Je me suis toujours fait taper sur les doigts à chaque que je l'ai dit, mais ça m'est bien égal, je signe et persiste : ce "Voyage au bout de l'enfer" a pour moi toujours été l'exemple parfait de ce que peut être un film surévalué. Le film de guerre n'a jamais eu besoin de multiplier les scènes de conflit pour être intéressant, mais là, en terme d'histoire, ça ne vaut absolument rien. La première partie n'a rien à montrer et met en scène des personnages sans intérêt auxquels il est impossible de s'attacher, parce qu'ils n'ont rien à dire, ni à faire valoir. Juste le genre de personnes que t'as envie de fuir dès que tu les vois. La deuxième partie, se déroulant au Vietnam est nettement mieux, mais rien d'inoubliable non plus, surtout si tu compares avec "Apocalypse now", "Platoon", "Full metal jacket" ou le scandaleusement laissé pour compte "Hamburger Hill". Quant à la troisième partie, retour de deux des trois à la maison, et semblant se pencher sur les répercussions psychologiques, franchement, t'es à ça du néant.

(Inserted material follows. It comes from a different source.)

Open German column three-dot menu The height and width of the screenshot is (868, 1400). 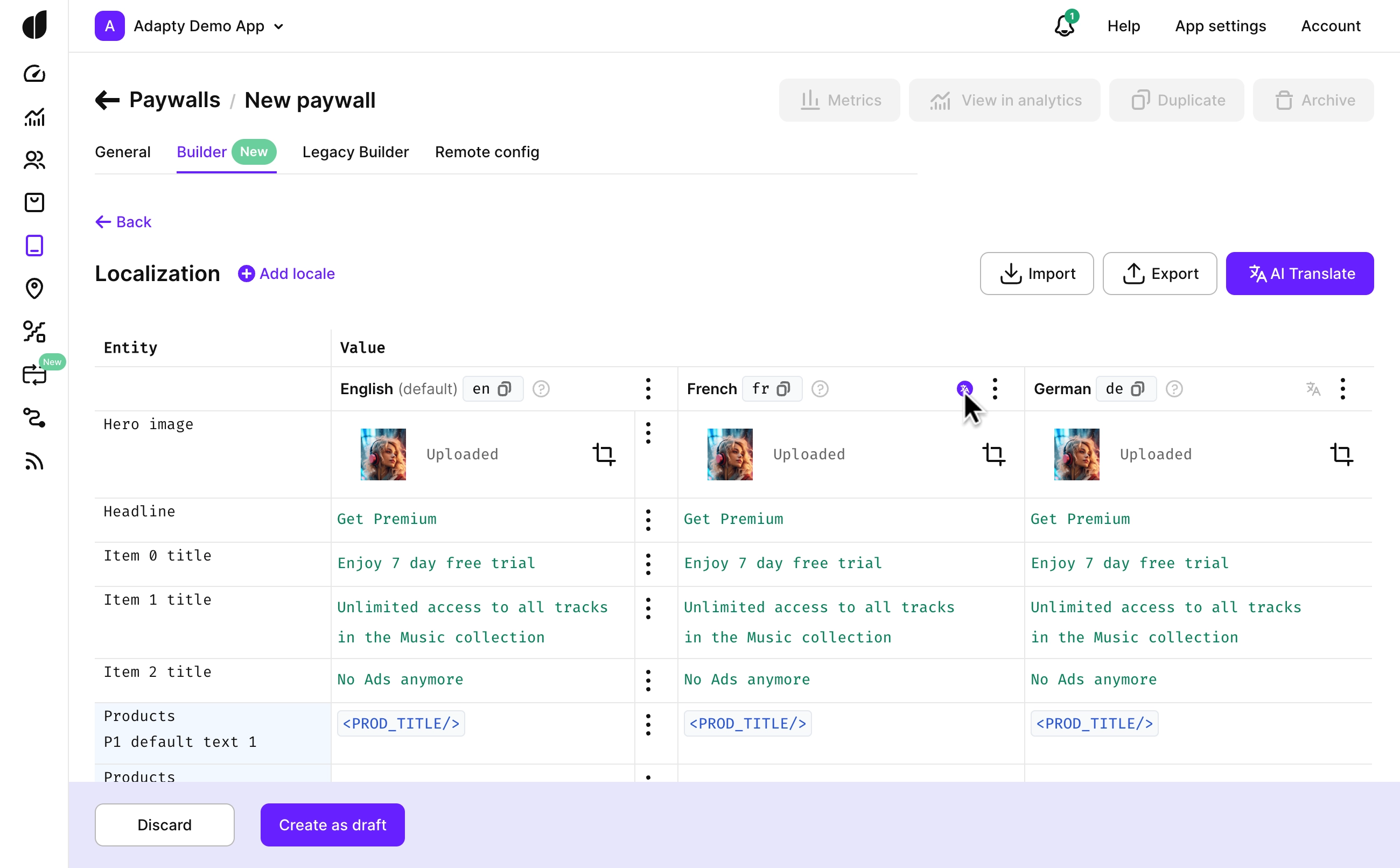(1342, 389)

Ça ne fait pas le poids une minute face à "Taxi Driver" ou "Birdy". Pour ce qui est des acteurs, qui osera me dire que De Niro et Walken n'ont jamais été meilleurs que ça ? Quant à Cazale et Meryl Streep, ils ne servent absolument à rien. Et les autres, tu ne t'en souviens même pas séance achevée. On en vient maintenant à ce qui a fait trembler le monde entier : les séquences de roulette russe. Alors oui, je ne nie pas l'aspect fulgurant de la trouvaille, y a même pas à discuter là-dessus, tout comme il n'y a pas à discuter de la façon dont Cimino les met en boîte. Elles font leur effet, c'est indiscutable et sauvent la mise (pour preuve, c'est elles qui justifient ma note) mais en aucun cas elles ne me paraissent suffisantes pour justifier un tel concert d'éloges. C'est mon avis. Personne n'a jamais été en mesure de me faire changer mon fusil d'épaule depuis toutes ces années et jamais personne ne le sera.
Je ne comprends pas que ce film ait été qualifié de chef-d'œuvre. D'une part car il est trop long... 1h sur un mariage ....mais quel intérêt ? Les parties entre elles n'ont pas de liens . Les jeux d'acteurs sont parfaits , de Niro en tête bien évidemment. Mais encore une fois c'est ennuyeux, j'ai appuyé longuement sur le bouton accélérer, vive les dvd .
On ne se lasse pas de voir et revoir ce film. Le réalisateur prend son temps pour nous immerger dans le contexte, on vit avec les personnages dans un quotidien très réaliste des US de l'époque pour mieux vivre la rupture qu'il veut nous faire partager. On peut reprocher peut être ces longueurs qui déclasse le film d'un certain genre, il n'est pas qu'un drame, ni qu'un film de guerre, pas non plus un pastiche social des travailleurs immigrés. On se régale alors des scènes de la vie dans les années 70, mais on se révolte aussi contre la guerre et de ses conséquences. On se régale surtout des acteurs exceptionnels qui continueront á crever l'écran jusquá aujourd'hui encore !!!!